## GOAL OF THE EXERCISE
For this exercise, write out each entry below exactly as it reads.

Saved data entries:
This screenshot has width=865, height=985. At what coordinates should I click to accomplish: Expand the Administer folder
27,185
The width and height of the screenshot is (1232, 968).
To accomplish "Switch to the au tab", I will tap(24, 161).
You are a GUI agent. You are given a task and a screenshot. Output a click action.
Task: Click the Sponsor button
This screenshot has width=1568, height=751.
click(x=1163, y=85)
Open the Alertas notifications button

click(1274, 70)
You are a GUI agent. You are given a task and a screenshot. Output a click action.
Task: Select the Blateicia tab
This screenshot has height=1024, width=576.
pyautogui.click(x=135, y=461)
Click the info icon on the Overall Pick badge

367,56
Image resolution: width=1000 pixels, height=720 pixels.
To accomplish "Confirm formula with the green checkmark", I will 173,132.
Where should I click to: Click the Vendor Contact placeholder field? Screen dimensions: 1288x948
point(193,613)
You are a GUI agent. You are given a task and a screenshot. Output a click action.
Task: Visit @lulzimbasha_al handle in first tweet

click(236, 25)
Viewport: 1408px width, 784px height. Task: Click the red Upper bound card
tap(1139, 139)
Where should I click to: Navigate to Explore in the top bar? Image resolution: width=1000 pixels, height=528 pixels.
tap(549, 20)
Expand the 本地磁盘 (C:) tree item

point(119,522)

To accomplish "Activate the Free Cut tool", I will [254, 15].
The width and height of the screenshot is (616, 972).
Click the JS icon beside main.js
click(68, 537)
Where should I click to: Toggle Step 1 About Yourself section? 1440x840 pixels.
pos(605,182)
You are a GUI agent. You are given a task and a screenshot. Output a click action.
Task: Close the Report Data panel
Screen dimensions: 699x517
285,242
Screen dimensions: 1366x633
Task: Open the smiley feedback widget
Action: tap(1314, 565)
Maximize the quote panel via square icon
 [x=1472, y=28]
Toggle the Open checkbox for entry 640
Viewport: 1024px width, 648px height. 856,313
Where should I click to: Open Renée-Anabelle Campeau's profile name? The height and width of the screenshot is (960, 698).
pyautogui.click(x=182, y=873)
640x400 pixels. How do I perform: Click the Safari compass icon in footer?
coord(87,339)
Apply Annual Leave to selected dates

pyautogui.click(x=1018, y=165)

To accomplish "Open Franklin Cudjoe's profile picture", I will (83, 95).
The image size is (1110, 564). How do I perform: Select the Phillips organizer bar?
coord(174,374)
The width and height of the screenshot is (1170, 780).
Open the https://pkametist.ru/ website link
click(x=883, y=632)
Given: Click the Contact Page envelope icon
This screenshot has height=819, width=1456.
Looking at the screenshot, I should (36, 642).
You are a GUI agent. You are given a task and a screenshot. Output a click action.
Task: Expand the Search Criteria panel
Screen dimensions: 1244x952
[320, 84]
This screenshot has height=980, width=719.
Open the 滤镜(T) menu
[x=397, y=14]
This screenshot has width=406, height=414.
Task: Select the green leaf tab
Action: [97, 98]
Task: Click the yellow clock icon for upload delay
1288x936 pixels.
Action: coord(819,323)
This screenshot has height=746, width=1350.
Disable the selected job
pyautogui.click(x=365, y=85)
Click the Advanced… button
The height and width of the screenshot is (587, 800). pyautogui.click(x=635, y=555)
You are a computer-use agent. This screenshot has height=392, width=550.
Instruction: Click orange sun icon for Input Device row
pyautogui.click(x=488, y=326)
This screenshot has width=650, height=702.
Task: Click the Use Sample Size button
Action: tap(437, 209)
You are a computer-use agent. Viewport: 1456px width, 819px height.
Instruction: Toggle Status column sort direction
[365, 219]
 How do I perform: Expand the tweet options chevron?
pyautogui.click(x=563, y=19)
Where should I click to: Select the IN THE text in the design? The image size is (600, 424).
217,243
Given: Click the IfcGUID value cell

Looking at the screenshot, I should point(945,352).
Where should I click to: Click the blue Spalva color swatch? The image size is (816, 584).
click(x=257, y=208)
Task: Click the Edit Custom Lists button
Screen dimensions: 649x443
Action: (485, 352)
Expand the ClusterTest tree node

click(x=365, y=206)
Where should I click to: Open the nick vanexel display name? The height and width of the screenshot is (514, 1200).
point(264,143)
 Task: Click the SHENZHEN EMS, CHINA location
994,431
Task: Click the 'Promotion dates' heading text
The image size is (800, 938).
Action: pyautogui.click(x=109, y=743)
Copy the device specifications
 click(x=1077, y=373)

## RESULT
This screenshot has width=865, height=985. At what coordinates should I click to accomplish: Expand the Administer folder
27,185
The width and height of the screenshot is (1232, 968).
To accomplish "Switch to the au tab", I will tap(24, 161).
You are a GUI agent. You are given a task and a screenshot. Output a click action.
Task: Click the Sponsor button
This screenshot has width=1568, height=751.
click(x=1163, y=85)
Open the Alertas notifications button

click(1274, 70)
You are a GUI agent. You are given a task and a screenshot. Output a click action.
Task: Select the Blateicia tab
This screenshot has height=1024, width=576.
pyautogui.click(x=135, y=461)
Click the info icon on the Overall Pick badge

367,56
Image resolution: width=1000 pixels, height=720 pixels.
To accomplish "Confirm formula with the green checkmark", I will 173,132.
Where should I click to: Click the Vendor Contact placeholder field? Screen dimensions: 1288x948
point(193,613)
You are a GUI agent. You are given a task and a screenshot. Output a click action.
Task: Visit @lulzimbasha_al handle in first tweet

click(236, 25)
Viewport: 1408px width, 784px height. Task: Click the red Upper bound card
tap(1139, 139)
Where should I click to: Navigate to Explore in the top bar? Image resolution: width=1000 pixels, height=528 pixels.
tap(549, 20)
Expand the 本地磁盘 (C:) tree item

point(119,522)

To accomplish "Activate the Free Cut tool", I will [254, 15].
The width and height of the screenshot is (616, 972).
Click the JS icon beside main.js
click(68, 537)
Where should I click to: Toggle Step 1 About Yourself section? 1440x840 pixels.
pos(605,182)
You are a GUI agent. You are given a task and a screenshot. Output a click action.
Task: Close the Report Data panel
Screen dimensions: 699x517
285,242
Screen dimensions: 1366x633
Task: Open the smiley feedback widget
Action: tap(1314, 565)
Maximize the quote panel via square icon
 [x=1472, y=28]
Toggle the Open checkbox for entry 640
Viewport: 1024px width, 648px height. 856,313
Where should I click to: Open Renée-Anabelle Campeau's profile name? The height and width of the screenshot is (960, 698).
pyautogui.click(x=182, y=873)
640x400 pixels. How do I perform: Click the Safari compass icon in footer?
coord(87,339)
Apply Annual Leave to selected dates

pyautogui.click(x=1018, y=165)

To accomplish "Open Franklin Cudjoe's profile picture", I will (83, 95).
The image size is (1110, 564). How do I perform: Select the Phillips organizer bar?
coord(174,374)
The width and height of the screenshot is (1170, 780).
Open the https://pkametist.ru/ website link
click(x=883, y=632)
Given: Click the Contact Page envelope icon
This screenshot has height=819, width=1456.
Looking at the screenshot, I should (36, 642).
You are a GUI agent. You are given a task and a screenshot. Output a click action.
Task: Expand the Search Criteria panel
Screen dimensions: 1244x952
[320, 84]
This screenshot has height=980, width=719.
Open the 滤镜(T) menu
[x=397, y=14]
This screenshot has width=406, height=414.
Task: Select the green leaf tab
Action: [97, 98]
Task: Click the yellow clock icon for upload delay
1288x936 pixels.
Action: coord(819,323)
This screenshot has height=746, width=1350.
Disable the selected job
pyautogui.click(x=365, y=85)
Click the Advanced… button
The height and width of the screenshot is (587, 800). pyautogui.click(x=635, y=555)
You are a computer-use agent. This screenshot has height=392, width=550.
Instruction: Click orange sun icon for Input Device row
pyautogui.click(x=488, y=326)
This screenshot has width=650, height=702.
Task: Click the Use Sample Size button
Action: tap(437, 209)
You are a computer-use agent. Viewport: 1456px width, 819px height.
Instruction: Toggle Status column sort direction
[365, 219]
 How do I perform: Expand the tweet options chevron?
pyautogui.click(x=563, y=19)
Where should I click to: Select the IN THE text in the design? The image size is (600, 424).
217,243
Given: Click the IfcGUID value cell

Looking at the screenshot, I should point(945,352).
Where should I click to: Click the blue Spalva color swatch? The image size is (816, 584).
click(x=257, y=208)
Task: Click the Edit Custom Lists button
Screen dimensions: 649x443
Action: (485, 352)
Expand the ClusterTest tree node

click(x=365, y=206)
Where should I click to: Open the nick vanexel display name? The height and width of the screenshot is (514, 1200).
point(264,143)
 Task: Click the SHENZHEN EMS, CHINA location
994,431
Task: Click the 'Promotion dates' heading text
The image size is (800, 938).
Action: pyautogui.click(x=109, y=743)
Copy the device specifications
 click(x=1077, y=373)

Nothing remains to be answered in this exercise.